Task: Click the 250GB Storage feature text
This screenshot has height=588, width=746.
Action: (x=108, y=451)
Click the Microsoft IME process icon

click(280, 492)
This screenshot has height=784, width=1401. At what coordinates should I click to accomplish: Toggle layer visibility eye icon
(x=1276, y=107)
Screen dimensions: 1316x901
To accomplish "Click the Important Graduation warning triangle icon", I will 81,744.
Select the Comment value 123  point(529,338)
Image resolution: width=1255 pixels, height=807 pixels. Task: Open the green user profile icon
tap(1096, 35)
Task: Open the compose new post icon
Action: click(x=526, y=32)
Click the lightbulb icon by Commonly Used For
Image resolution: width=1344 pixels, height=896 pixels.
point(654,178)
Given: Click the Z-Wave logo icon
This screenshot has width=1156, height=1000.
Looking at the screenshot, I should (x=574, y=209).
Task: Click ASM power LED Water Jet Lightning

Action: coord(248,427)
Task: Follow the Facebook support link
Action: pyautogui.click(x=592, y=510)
┄┄┄┄┄┄
SHORT PROBLEM: Locate each line in the listing above that contains the word "resolution", and copy those lines in full. Matches must have the same capitalization.

CORRECT RESULT:
Image resolution: width=1255 pixels, height=807 pixels. Task: Open the green user profile icon
Image resolution: width=1344 pixels, height=896 pixels.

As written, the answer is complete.